• **Treść polecenia 1**
Odpowiedz na podstawie fragmentu na poniższe pytania:
(a) W czyim programie rozmawiały Julia Pitera i Elżbieta Jakubiak?
(b) Z kim rozmawiał Marek Migalski wczoraj wieczorem?
(c) Kogo wymieniono jako poprzednika Kutza wśród ludzi w PO, którzy niszczą własną pozycję społeczną i dobre imię?

Platformerskie akty trwogi na finiszu
Pali się grunt pod nogami Platformie Obywatelskiej. Temperatura sięga zenitu. Zbliża się przecież finisz.
Zdając sobie sprawę z malejących szans na zwycięstwo Komorowskiego w wyborach prezydenckich, w przedwyborczej gorączce i z braku argumentów merytorycznych, do propagandowego boju desygnowali swoje niewyparzone tuby.
Kilka dni temu pyskata Julia Pitera w rozmowie na temat powodzi i zachowań rządu (Rymanowski -TVN24) usiłowała przekrzyczeć cierpliwą i pogodną Elżbietę Jakubiak, kwitując jej spokojne i rozsądne wypowiedzi szyderczymi uśmiechami, który miały zastąpić sensowne argumenty. To były prawdziwie błazeńskie zachowania Pitery. Palikot w spódnicy.
Kto wczoraj wieczorem nie oglądał rozmowy Marka Migalskiego z Kazimierzem Kutzem również w programie Rymanowskiego (TNV24), może żałować. Był to żenujący seans niemocy intelektualnej reżysera, a ostatnio czołowego propagandysty PO, a także znakomity występ Marka Migalskiego, który rzeczową argumentacją zmiażdżył swojego adwersarża. Aż żal było oglądać człowieka, który widzenie otaczającej rzeczywistości ma kompletnie przesłonięte polityczną kataraktą i który powinien jak najrychlej z polityki wycofać się. Po Bartoszewskim kolejny to człowiek w PO, który niszczy własną pozycję społeczną i dobre imię. Jego obecność przynosi nie tylko jemu samemu, ale i jego mocodawcom ogromne szkody, z czego po kilku ostatnich występach tego lichego posła powinni sobie wreszcie zdać sprawę.

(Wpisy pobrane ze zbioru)
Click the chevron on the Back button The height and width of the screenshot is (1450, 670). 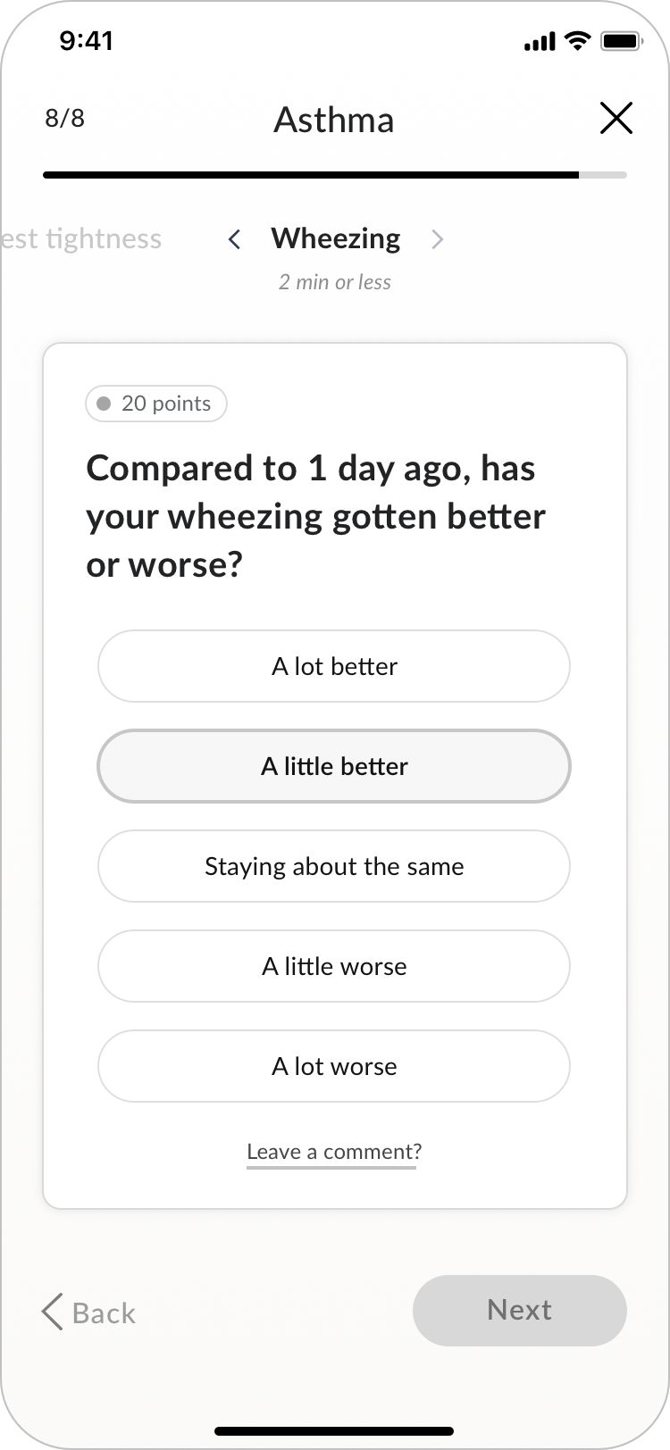(51, 1313)
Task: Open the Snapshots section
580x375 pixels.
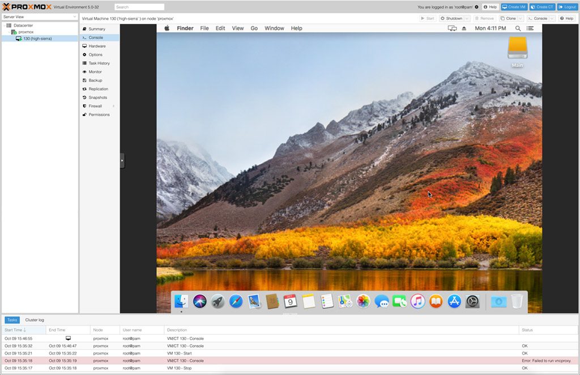Action: tap(97, 97)

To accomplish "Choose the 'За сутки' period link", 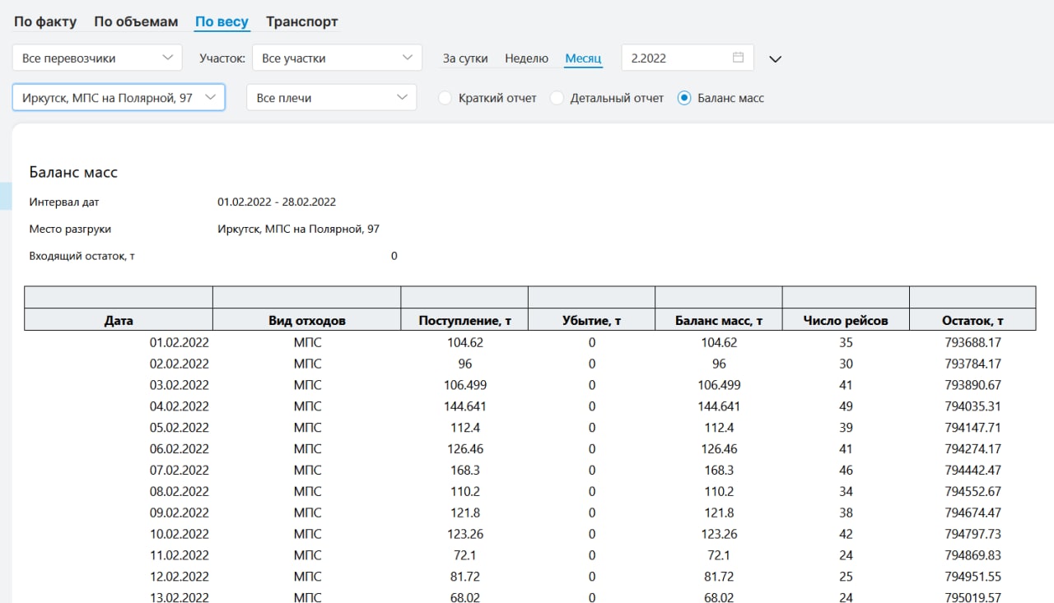I will point(465,58).
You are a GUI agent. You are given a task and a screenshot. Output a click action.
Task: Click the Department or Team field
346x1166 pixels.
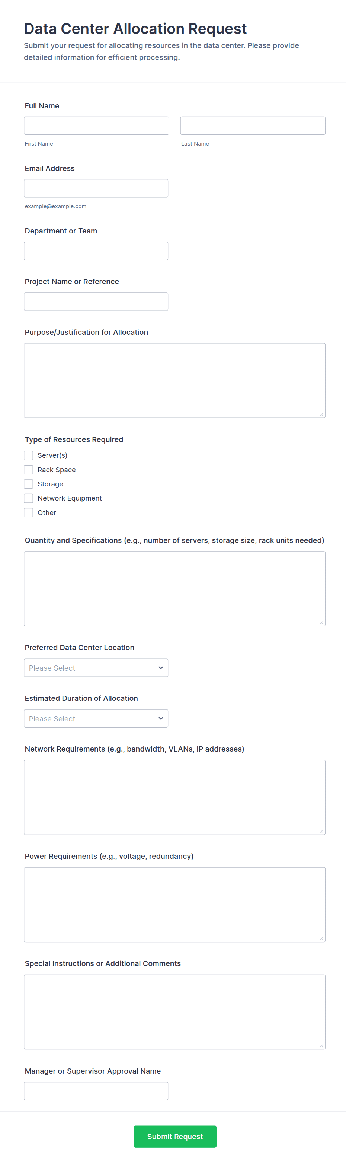click(x=96, y=251)
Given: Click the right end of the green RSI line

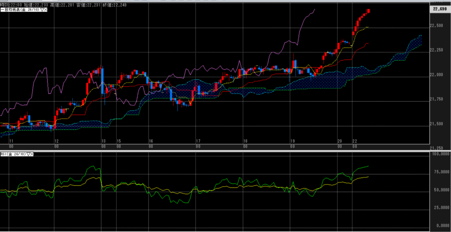Looking at the screenshot, I should 368,166.
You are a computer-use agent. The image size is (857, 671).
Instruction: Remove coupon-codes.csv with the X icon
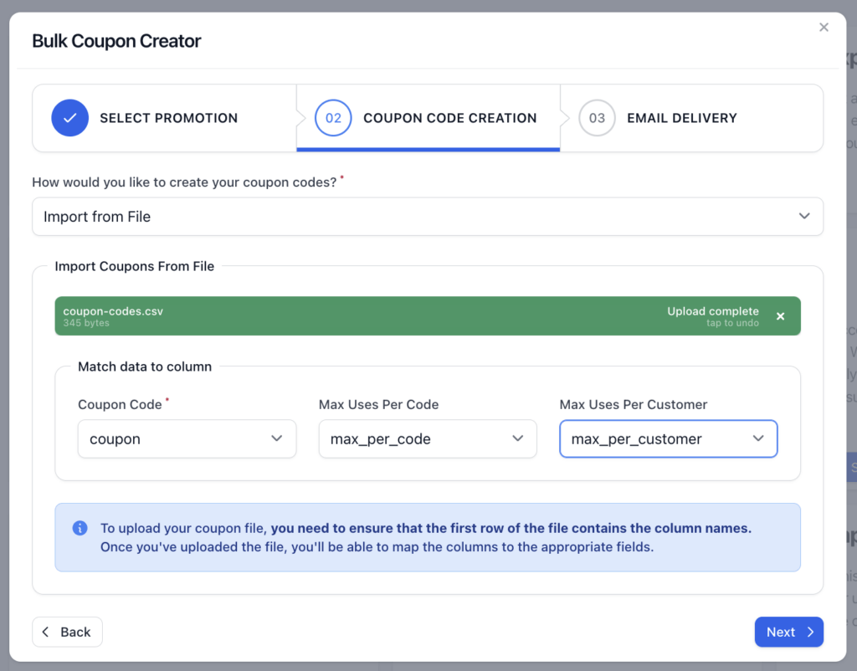(x=780, y=316)
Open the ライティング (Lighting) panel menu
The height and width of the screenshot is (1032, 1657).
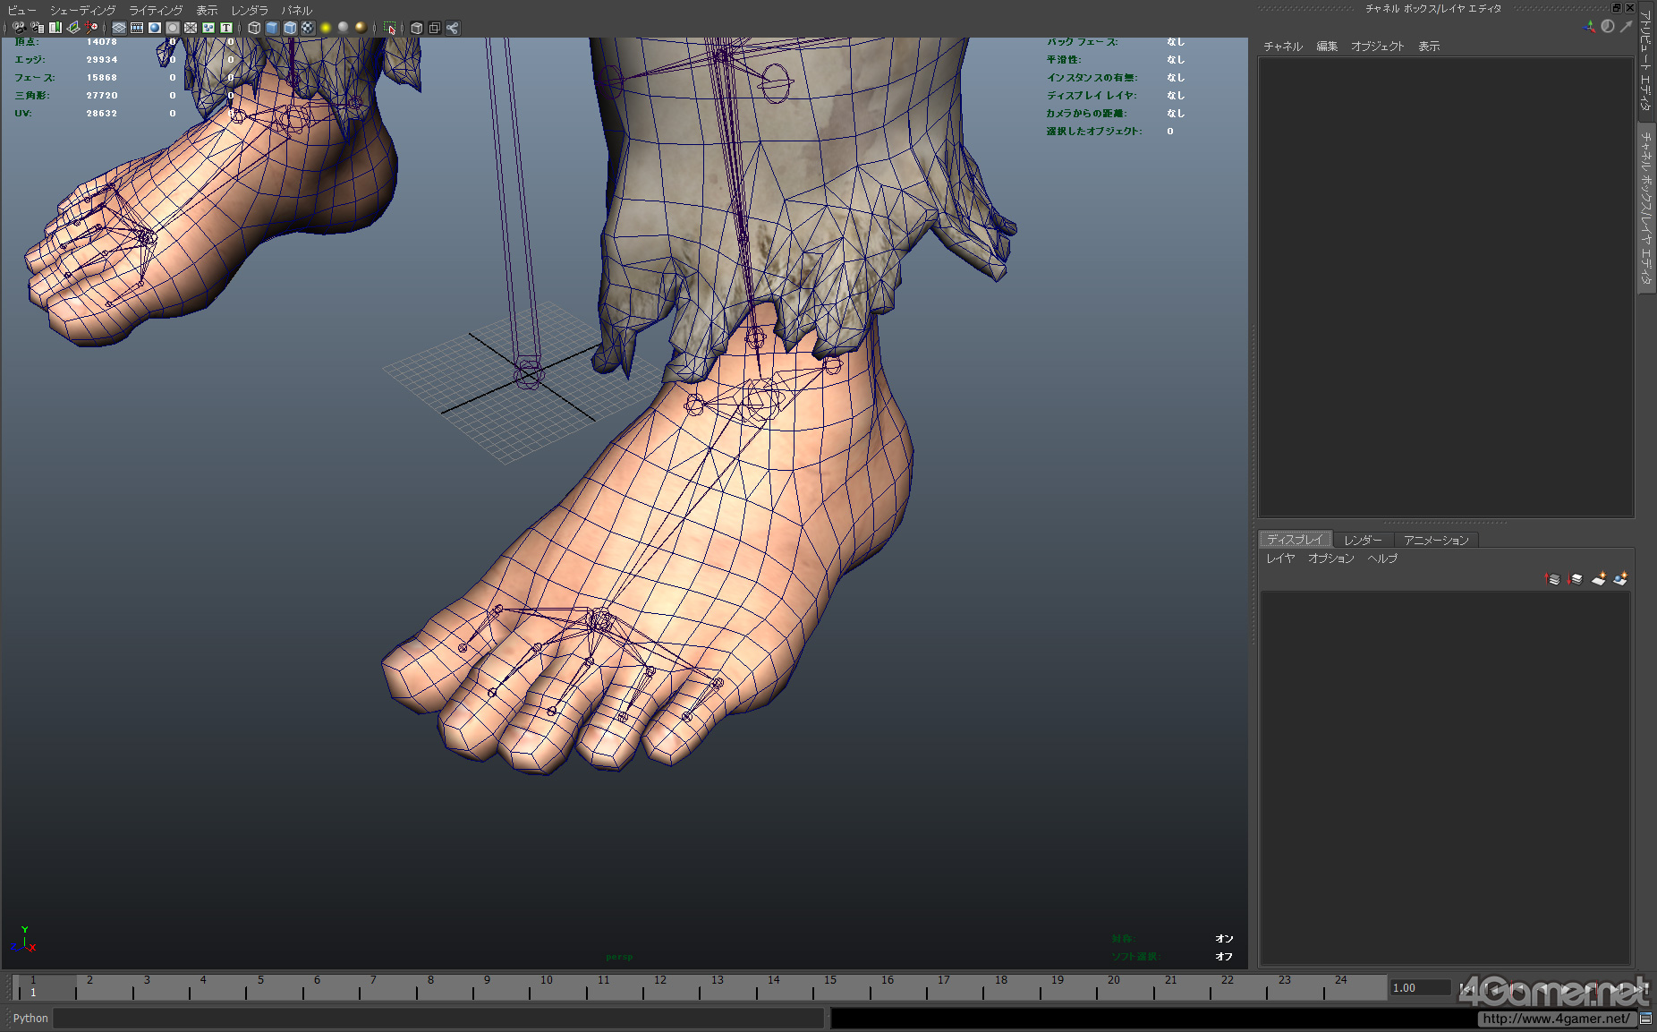pos(156,11)
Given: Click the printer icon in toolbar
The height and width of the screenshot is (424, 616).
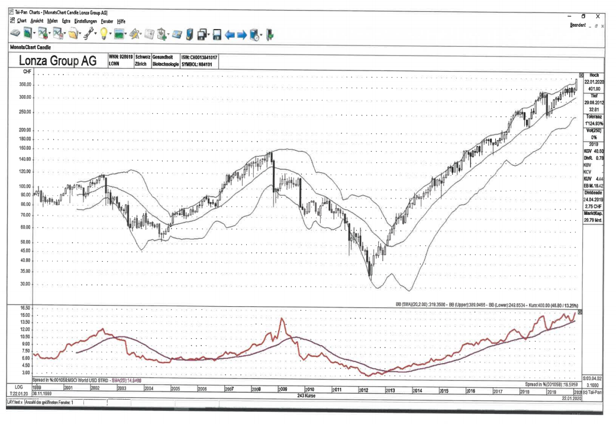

• **Treść polecenia 2**
Przepisz słowo w słowo wiersze od tego, który zawiera „Open the ライティング (Lighting) panel menu”, aż do końca wierszy, włącznie z oboma krańcami. Obrazy pomiń.

• **Pełna odpowiedź 1**
(a) W programie Rymanowskiego (TVN24).
(b) Z Kazimierzem Kutzem.
(c) Bartoszewskiego.

• **Pełna odpowiedź 2**
Open the ライティング (Lighting) panel menu
The height and width of the screenshot is (1032, 1657).
pos(156,11)
Given: Click the printer icon in toolbar
The height and width of the screenshot is (424, 616).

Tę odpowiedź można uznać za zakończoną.